How Bitcoins Work

Have you ever heard of Bitcoin? In our previous article we had already explained to you how in reality there are many digital coins, but today we want to talk to you in depth about the first and most famous cryptocurrency: Bitcoin . This is money that can be used to make purchases and to manage a large part of online transactions. Over time, this virtual currency has shown to be extremely variable, so much so that it is considered the currency of the future.

Read also | What are Cryptocurrencies

The peculiarity of Bitcoin is the fact that it is not owned by any bank and this protects users from possible financial speculations. Furthermore, its value cannot be affected by inflation since the number of Bitcoins in circulation has a fixed ceiling which is known in advance to all its holders.

  1. What are Bitcoins
    1. How Bitcoins Work
    2. What can you buy with Bitcoins?

What are Bitcoins

Born in 2009 thanks to Satoshi Nakamoto, Bitcoins are virtual currencies, not real, intangible with which you can buy goods and services and it is also possible to proceed with the exchange between current currencies, such as the euro or the dollar. People who buy a commodity in exchange for Bitcoin must recognize the currency and subsequently accept its value.

Although very similar to real coins, Bitcoins have a very variable currency system as their value is determined by the law of supply and demand . Anyone can use it and mint it even if there is a maximum limit of coinable Bitcoins, for example, it is not possible to exceed 21 million units.

Being a currency, Bitcoin is a virtual currency that has no bodies and central banks that control its value. This means that the value depends solely on the expectations of those who trade them. Since there is no central bank, anyone can participate in the exchange: just download a wallet and from that moment on you can receive and buy money from all over the world.

In fact, all transactions are recorded in a public ledger called the Blockchain . This ledger is open to everyone but above all it is equipped with a control system so that it cannot be changed. In order for a transaction to be successful, the approval of at least the majority of the participants participating in the blockchain is required.

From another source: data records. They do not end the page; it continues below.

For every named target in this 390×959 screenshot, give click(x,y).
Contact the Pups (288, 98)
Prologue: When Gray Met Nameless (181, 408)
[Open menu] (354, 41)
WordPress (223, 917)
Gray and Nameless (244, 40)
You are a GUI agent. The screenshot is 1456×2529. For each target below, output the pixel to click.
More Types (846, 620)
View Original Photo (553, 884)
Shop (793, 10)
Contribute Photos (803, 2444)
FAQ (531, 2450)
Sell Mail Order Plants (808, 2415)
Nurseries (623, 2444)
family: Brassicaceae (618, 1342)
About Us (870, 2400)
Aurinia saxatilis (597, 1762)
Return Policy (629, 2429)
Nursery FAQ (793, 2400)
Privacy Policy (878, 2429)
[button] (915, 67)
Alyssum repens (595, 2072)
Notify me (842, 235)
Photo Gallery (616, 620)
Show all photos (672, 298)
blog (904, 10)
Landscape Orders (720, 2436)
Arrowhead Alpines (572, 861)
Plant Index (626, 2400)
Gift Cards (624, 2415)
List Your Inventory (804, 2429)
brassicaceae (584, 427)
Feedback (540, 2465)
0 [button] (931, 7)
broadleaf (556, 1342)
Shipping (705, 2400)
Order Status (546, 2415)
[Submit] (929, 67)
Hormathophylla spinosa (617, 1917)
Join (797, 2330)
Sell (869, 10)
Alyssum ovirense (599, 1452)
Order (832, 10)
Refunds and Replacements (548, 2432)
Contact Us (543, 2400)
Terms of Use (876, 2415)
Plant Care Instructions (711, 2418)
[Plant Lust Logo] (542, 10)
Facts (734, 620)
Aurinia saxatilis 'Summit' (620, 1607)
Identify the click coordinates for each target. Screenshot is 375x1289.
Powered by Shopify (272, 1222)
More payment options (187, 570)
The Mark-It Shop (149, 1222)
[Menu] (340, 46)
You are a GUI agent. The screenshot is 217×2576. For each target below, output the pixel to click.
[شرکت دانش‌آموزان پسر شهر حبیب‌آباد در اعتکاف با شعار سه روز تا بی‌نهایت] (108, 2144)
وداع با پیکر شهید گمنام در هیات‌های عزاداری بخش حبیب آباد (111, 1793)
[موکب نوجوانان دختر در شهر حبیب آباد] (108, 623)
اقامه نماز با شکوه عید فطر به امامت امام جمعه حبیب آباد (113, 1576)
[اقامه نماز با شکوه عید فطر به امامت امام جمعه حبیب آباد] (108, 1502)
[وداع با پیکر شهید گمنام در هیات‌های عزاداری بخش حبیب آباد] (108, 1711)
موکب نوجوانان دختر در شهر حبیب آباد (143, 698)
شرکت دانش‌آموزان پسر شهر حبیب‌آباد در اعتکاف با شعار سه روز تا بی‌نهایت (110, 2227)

Read also | How the Blockchain works

How Bitcoins Work

To be able to buy and use Bitcoin it is necessary to put into practice a series of activities The purchase and exchange of this currency takes place according to a peer-to-peer protocol .

Bitcoins are found in the Blockchain , that is, a public and distributed online register that can only be accessed if you have a wallet or even a defined user wallet.

Inside each user’s wallet there is a pair of cryptographic keys : the public key used to send or receive payments, and the private key used to digitally sign and authorize transactions. Once the users have signed, it is necessary to verify the validity of the transaction which takes place by solving a complex system of mathematical operations and which requires a great deal of computing power.

Subsequently this “block” is added to the Blockchain to be verified and approved. Once the transaction has been verified, it is added to the chain, and in order for a transaction to be successful, the approval of the majority of participants participating in the blockchain is required.